- [Text]
###
Getting frequency data from sound files in JavaScript

A few months ago, Madeon's The Prince audio visualizer inspired me to create something fun with audio. A spectrogram or some kind of similar visualization maybe?

A lot of the tutorials I found took the approach "here's a full project I made and here's what my code looked like at every step." They were helpful to understand the potential of the Web Audio API, but I didn't want to recreate their project; I found myself searching for that one nugget of information "how did they extract the time frequency data?"

There's a huge wealth of cool applications out there, but I wish the guides would separate out core Web Audio API concepts before extending with other feature choices and technology choices like WebGL/canvas :| So I made the guide I wish I had!

All that said, I do think the MDN docs on the Web Audio API do a decent job of explaining in the first concepts and usage section.

Here's our plan:

Setup bits

Create things in the DOM to hold the result of the future visualization. (I've chosen to use a bunch of div elements nested in one large div. L38-L45.)

<audio controls src="/files/spectrogram-input.mp3"></audio>
<div id="spectrogram">
  <div id="bin-0"></div>
  <div id="bin-1"></div>
  (programmatically generated...)
</div>

On page load, get the input source. (I chose an <audio> element, although this could also be the microphone or the audio stream from a <video> element. L37-L54.)

Web Audio API bits

Create AudioContext. L8-L9.
Create an AnalyserNode effect. This is like a no-op effect, i.e. the output signal and input signal are the same. L10-L12.
Connect the sources to the effects, and the effects to the destination. L13-L17.

Processing bits

On an interval, pull data out of the analyser node as an array of 8-bit numbers with getByteFrequencyData. L21, L31.
Once you have the array, visualize it. (I've chosen to output a bunch of ASCII block-drawing characters █ according to the value in the array. L22-L25.)

The result

Audio input:

Future work

There are a few issues with this:

setInterval keeps running even when the sound is paused. That's wasting resources while the page is idle.
The frequency axis (vertical here) is linear. But to match our perception, the scale should be logarithmic because we perceive frequencies separated by the same ratio as equally far apart, rather than frequencies separated by the same difference. (This is the idea behind equal temperament.) We could do this with more bins and subsampling logarithmically.

But these are immaterial to my goal here :)
###
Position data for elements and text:

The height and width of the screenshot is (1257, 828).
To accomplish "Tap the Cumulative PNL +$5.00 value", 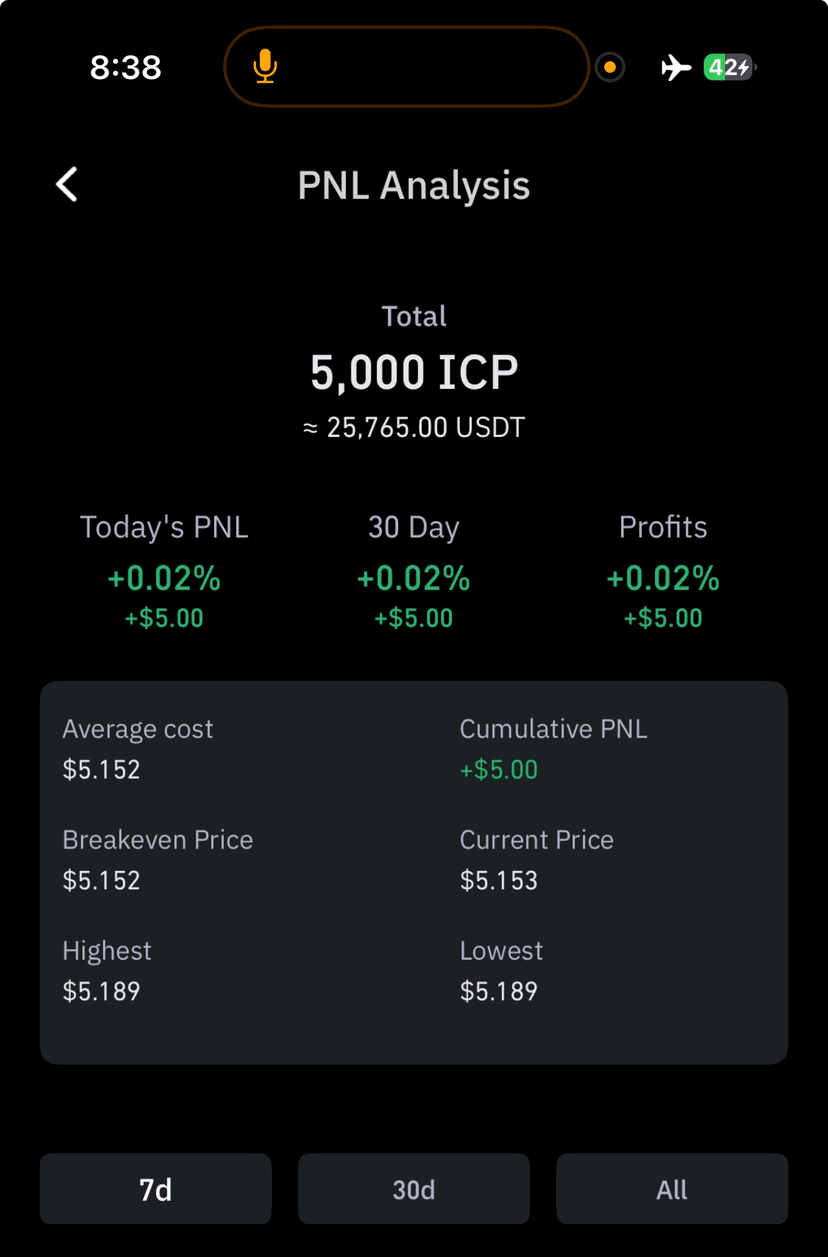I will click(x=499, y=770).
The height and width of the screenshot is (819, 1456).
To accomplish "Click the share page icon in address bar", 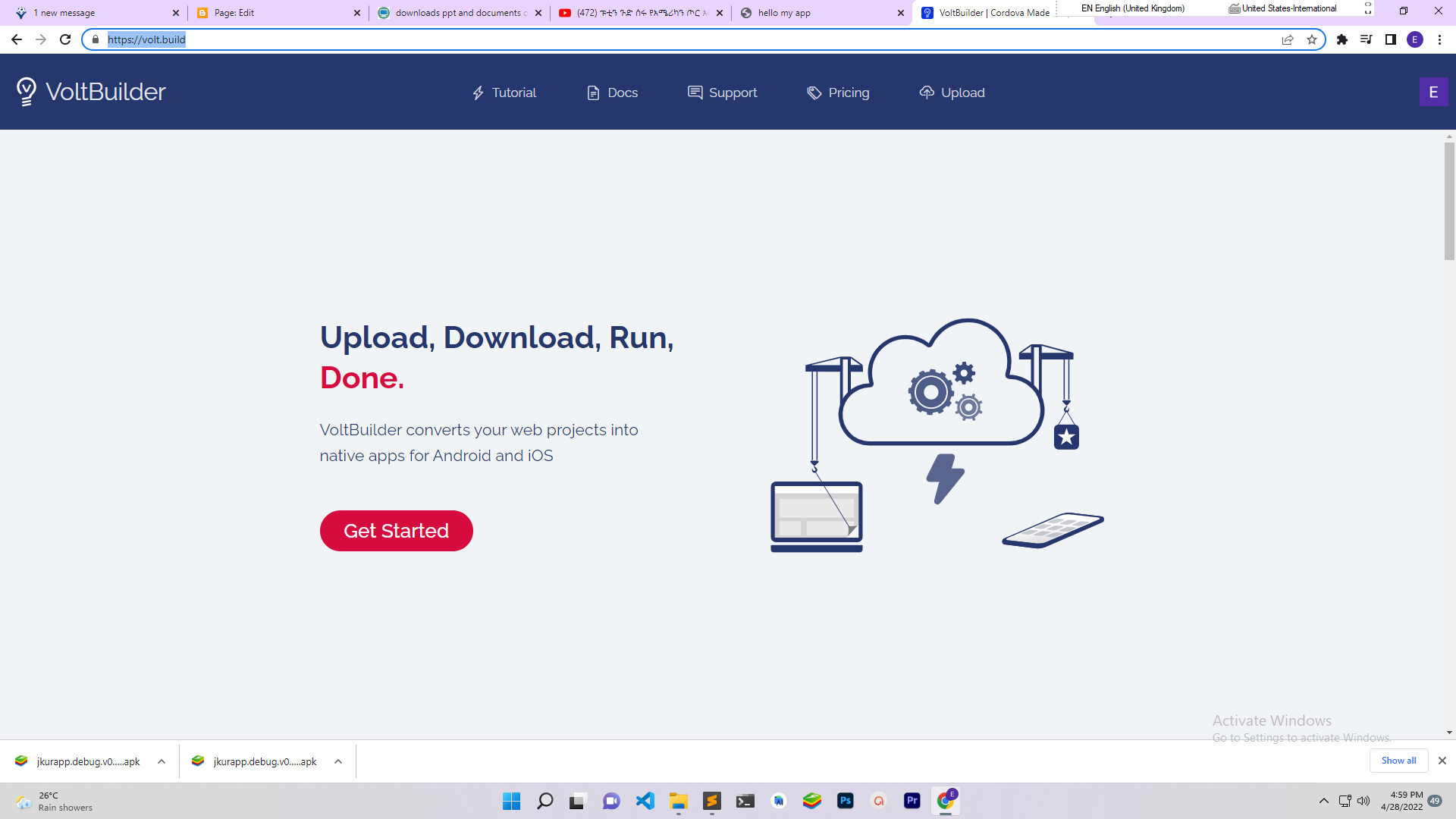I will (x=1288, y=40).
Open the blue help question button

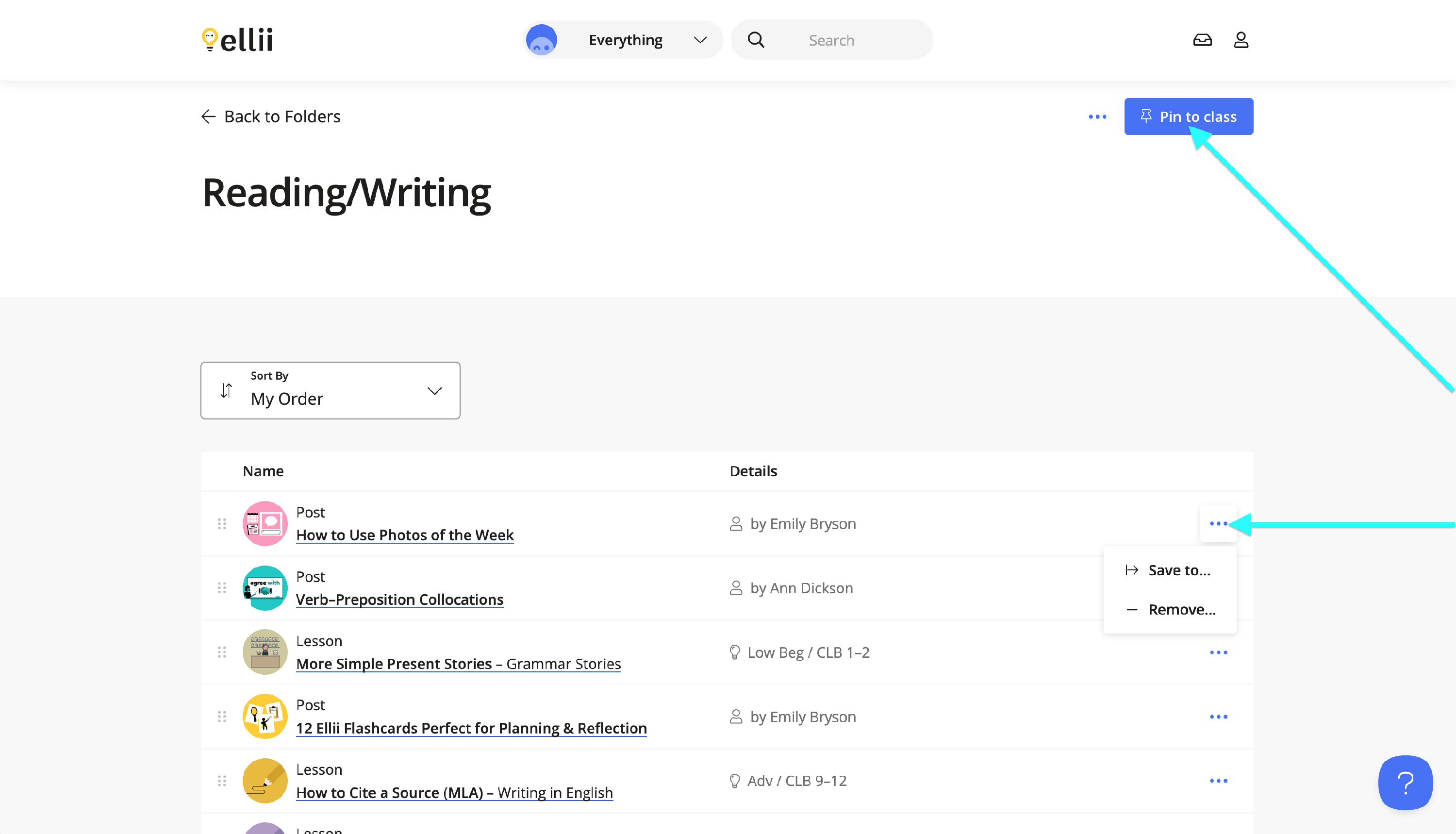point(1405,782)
###
- [What to produce] Copy the passage from the text on sound frequency data above, beginning at the words "Connect the sources" and stopping after the words "getByteFrequencyData. L21, L31.".

- [The response]
Connect the sources to the effects, and the effects to the destination. L13-L17.

Processing bits

On an interval, pull data out of the analyser node as an array of 8-bit numbers with getByteFrequencyData. L21, L31.